Cyclin E Overexpression Relates to Ovarian Cancer Histology but not to Risk Factors

In Response: We appreciate the opportunity to respond to the concerns raised by Dr. Risch related to our recent publication about the relationship between cyclin E overexpression and epidemiologic risk factors in ovarian cancer (1). The first concern was with the statistical significance of the difference in the number of lifetime ovulatory cycles among the cyclin E–positive and cyclin E–negative ovarian cancer cases. Dr. Risch suggested that we use a 2-degree-of-freedom test to evaluate the significance of this relationship. The second concern related to the inclusion of mucinous cases, which Dr. Risch believes are not associated with reproductive risk factors such as ovulation and oral contraceptive use that predispose to other histologic types of ovarian cancer.

In response to these concerns, we provide Table 1 below, which shows the case-case analysis of lifetime ovulatory cycle tertiles previously reported in Table 4 of the article, but now without mucinous cases. We have also included the P values from the 2-degree-of-freedom test. Removing the 60 (7 cyclin E positive and 53 cyclin E negative) mucinous cases results in the point estimates becoming somewhat stronger, and the P values show strong statistical significance. Addressing the second concern, we repeated the analysis in Table 3 of our article omitting mucinous cancers, and the results were virtually identical to our original findings. These results are given in Table 2 . The point estimate for the relationship between lifetime ovulatory cycles among cyclin E–positive cases compared with controls remained the same as in the original analysis [odds ratio, 1.18; 95% confidence interval (95% CI), 1.07–1.30], whereas the point estimate for the association between lifetime ovulatory cycles and the cyclin E–negative cases compared with controls changed slightly from 1.05 (95% CI, 0.98–1.14) to 1.06 (95% CI, 0.97-1.15). The odds ratios and 95% CIs for the relationship between the number of years pregnant and years of oral contraceptive use in the analysis of cyclin E–positive cases and cyclin E–negative cases compared with controls are also similar to the original analyses that included the mucinous cases.

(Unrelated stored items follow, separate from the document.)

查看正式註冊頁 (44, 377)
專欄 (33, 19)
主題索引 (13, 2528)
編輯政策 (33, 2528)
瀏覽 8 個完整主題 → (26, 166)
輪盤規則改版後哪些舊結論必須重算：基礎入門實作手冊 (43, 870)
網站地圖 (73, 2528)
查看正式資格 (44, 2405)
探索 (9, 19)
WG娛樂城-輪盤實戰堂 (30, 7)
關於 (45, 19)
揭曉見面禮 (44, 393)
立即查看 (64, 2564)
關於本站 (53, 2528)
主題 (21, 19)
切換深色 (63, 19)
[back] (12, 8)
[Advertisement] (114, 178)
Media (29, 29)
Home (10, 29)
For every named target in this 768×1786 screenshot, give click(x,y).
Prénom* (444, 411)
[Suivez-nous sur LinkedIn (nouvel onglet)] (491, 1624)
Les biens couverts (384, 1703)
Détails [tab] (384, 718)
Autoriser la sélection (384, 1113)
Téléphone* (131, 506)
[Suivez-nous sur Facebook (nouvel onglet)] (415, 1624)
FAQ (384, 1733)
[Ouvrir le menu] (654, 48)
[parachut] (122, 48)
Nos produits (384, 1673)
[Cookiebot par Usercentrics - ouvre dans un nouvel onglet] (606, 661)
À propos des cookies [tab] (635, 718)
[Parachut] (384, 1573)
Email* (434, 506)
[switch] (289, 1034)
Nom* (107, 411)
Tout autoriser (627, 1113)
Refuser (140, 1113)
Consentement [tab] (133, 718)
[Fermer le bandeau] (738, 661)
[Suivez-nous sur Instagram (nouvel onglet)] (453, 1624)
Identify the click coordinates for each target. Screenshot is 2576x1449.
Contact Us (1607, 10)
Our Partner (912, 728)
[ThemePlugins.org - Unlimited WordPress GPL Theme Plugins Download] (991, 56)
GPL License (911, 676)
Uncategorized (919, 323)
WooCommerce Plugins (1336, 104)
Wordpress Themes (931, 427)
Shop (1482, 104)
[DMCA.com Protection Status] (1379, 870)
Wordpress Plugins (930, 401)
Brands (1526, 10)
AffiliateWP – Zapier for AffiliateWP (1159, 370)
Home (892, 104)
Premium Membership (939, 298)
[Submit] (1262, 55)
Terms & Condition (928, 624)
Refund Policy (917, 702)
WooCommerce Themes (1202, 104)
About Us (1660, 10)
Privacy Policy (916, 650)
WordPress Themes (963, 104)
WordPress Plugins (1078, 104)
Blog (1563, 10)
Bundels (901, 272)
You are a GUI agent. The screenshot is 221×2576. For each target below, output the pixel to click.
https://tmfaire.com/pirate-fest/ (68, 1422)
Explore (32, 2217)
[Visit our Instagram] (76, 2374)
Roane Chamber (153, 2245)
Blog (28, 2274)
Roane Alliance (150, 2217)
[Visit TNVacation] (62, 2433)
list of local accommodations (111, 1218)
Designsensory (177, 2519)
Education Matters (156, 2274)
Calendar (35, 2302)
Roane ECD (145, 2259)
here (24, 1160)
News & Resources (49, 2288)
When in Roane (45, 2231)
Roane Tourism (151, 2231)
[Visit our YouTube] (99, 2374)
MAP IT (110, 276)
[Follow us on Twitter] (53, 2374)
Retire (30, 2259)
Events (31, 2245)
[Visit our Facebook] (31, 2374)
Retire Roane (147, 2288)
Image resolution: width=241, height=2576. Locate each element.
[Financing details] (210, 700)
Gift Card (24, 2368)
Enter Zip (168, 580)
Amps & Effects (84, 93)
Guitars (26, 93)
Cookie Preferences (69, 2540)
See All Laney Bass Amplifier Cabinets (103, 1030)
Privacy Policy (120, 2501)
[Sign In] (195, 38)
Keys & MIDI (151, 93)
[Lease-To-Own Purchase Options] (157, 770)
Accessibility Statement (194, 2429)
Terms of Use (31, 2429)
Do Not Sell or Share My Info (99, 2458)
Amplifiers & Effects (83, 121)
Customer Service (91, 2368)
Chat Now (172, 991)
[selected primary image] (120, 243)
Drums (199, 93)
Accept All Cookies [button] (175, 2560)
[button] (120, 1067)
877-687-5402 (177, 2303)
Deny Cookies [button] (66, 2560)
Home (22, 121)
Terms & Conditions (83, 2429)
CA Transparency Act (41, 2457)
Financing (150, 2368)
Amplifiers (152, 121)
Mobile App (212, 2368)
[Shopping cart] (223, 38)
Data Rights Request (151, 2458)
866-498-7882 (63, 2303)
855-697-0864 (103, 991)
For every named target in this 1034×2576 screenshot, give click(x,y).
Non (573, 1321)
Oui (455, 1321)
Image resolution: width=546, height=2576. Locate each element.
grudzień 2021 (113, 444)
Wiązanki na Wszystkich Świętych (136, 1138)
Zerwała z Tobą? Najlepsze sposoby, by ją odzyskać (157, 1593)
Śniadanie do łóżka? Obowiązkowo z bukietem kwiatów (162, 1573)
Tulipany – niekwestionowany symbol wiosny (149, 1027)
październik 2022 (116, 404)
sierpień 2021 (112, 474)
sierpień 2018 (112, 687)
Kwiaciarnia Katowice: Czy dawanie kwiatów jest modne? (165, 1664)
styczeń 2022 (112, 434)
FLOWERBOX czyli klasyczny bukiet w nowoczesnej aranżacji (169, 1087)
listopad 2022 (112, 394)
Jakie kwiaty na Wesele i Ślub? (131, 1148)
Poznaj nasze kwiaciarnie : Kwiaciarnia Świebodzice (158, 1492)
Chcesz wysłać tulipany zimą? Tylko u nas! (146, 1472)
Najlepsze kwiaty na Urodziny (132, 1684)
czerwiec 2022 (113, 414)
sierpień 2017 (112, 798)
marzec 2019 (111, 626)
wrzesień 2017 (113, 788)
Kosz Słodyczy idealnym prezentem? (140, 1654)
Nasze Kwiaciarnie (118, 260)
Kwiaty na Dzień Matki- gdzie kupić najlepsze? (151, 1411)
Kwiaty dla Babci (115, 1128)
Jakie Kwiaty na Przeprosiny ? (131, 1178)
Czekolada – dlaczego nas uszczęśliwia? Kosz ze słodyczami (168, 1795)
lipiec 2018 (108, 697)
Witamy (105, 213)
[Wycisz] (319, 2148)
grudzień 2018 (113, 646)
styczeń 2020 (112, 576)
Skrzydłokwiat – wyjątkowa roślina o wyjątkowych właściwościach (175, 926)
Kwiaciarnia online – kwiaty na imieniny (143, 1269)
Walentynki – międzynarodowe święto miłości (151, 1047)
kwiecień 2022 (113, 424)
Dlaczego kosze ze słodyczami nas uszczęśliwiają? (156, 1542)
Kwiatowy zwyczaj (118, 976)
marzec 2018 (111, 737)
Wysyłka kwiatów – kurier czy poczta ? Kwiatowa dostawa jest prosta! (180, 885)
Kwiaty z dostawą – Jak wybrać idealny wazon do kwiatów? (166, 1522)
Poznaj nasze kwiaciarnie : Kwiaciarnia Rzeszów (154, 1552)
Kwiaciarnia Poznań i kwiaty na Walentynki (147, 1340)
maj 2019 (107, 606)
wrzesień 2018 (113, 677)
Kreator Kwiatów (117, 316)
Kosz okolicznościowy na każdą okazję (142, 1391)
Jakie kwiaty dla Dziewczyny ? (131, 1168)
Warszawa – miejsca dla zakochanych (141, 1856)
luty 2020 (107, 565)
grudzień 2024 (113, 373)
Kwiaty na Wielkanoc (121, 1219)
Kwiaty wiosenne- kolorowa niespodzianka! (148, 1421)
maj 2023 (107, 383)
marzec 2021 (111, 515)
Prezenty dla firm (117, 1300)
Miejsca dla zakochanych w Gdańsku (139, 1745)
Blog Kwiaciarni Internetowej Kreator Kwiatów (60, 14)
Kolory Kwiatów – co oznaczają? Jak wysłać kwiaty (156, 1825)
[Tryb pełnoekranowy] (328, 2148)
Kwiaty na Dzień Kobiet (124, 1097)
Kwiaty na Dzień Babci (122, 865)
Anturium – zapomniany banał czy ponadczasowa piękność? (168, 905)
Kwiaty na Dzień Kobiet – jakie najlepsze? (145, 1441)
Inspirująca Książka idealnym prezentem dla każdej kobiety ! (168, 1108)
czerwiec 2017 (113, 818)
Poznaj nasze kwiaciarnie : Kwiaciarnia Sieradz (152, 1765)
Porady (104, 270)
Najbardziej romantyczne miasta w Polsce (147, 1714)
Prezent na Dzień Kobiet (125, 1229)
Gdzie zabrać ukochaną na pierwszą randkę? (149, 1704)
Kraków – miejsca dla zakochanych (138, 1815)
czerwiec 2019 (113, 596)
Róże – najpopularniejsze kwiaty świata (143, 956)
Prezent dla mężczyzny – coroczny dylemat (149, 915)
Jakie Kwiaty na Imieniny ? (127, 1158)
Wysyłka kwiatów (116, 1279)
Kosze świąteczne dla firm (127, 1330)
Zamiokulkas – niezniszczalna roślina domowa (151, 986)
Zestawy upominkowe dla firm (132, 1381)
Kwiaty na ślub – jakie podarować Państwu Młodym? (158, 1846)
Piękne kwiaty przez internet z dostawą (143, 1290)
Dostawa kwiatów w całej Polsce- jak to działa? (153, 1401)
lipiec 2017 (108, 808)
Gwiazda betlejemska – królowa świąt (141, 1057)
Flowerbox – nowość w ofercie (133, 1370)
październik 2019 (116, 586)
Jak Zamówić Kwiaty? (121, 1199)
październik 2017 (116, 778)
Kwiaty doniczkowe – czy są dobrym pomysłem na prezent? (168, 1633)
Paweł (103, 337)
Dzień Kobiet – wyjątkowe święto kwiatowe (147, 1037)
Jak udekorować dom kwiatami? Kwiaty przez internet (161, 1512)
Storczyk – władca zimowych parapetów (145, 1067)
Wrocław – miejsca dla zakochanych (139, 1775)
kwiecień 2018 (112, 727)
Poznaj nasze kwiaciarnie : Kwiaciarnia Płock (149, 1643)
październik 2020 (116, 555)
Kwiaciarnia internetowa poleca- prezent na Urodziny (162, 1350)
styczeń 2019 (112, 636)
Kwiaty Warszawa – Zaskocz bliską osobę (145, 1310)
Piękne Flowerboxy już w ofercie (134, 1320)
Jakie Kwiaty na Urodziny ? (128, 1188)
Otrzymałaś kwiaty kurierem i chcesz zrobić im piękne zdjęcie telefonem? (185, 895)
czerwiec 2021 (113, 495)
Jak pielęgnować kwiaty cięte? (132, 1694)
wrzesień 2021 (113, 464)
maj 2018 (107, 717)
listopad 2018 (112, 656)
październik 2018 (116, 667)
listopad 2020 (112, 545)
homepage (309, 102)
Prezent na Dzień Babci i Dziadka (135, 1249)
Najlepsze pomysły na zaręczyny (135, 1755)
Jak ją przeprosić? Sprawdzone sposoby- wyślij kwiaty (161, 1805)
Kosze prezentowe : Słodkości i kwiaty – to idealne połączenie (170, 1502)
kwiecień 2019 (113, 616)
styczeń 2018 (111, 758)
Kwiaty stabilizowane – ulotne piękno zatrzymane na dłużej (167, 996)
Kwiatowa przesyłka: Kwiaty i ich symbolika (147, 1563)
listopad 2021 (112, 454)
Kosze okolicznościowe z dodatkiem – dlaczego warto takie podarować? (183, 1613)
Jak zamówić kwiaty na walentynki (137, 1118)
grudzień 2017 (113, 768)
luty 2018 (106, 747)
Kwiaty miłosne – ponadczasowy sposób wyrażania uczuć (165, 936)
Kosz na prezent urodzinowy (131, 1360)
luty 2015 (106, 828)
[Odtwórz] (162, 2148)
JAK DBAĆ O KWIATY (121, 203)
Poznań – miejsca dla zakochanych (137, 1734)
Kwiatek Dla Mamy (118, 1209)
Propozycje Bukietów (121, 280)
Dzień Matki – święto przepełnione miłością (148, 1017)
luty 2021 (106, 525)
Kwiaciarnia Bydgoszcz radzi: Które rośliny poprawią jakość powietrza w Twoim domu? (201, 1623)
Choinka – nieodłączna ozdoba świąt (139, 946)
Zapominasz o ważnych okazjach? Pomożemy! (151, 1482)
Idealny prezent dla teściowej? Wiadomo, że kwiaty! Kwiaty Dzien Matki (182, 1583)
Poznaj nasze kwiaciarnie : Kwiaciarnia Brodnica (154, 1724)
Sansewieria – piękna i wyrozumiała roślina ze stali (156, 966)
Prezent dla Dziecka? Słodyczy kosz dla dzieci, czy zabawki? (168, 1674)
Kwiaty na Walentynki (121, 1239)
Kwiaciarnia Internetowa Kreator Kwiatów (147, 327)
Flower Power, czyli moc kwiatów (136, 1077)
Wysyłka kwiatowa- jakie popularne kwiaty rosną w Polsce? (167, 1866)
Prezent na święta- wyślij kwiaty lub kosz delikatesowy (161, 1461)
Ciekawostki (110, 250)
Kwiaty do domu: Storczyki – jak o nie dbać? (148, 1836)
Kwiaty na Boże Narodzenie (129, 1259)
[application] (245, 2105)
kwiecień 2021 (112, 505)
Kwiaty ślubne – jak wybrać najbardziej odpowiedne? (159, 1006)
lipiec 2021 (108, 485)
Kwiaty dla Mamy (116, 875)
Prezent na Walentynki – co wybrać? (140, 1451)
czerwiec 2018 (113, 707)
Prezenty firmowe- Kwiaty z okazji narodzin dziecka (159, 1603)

We also want to point out that the P value of 0.11 derived by Dr. Risch for the relationship between oral contraceptive use and cyclin E–positive and cyclin E–negative cases clearly cannot be correct because the 95% confidence limits do not even overlap (Table 3). We do not know how Dr. Risch came up with what he calls a “rough estimate” P value, but when we conducted a case-only analysis of this relationship we found a P value of 0.0004. In a similar analysis of the number of lifetime ovulatory cycles in positive cases compared with negative cases, we calculated a P value of 0.003. In doing this reanalysis, we noticed that in the footnote to Table 3 we incorrectly reported that the sample size of cyclin E–negative cases was 166, when in fact the sample size is 299. This may explain the discrepancy between Dr. Risch's rough estimate P value being >0.05 and the fact that the confidence intervals do not overlap.

We appreciate Dr. Risch's thoughtful comments and the opportunity to provide further analyses, which address these issues.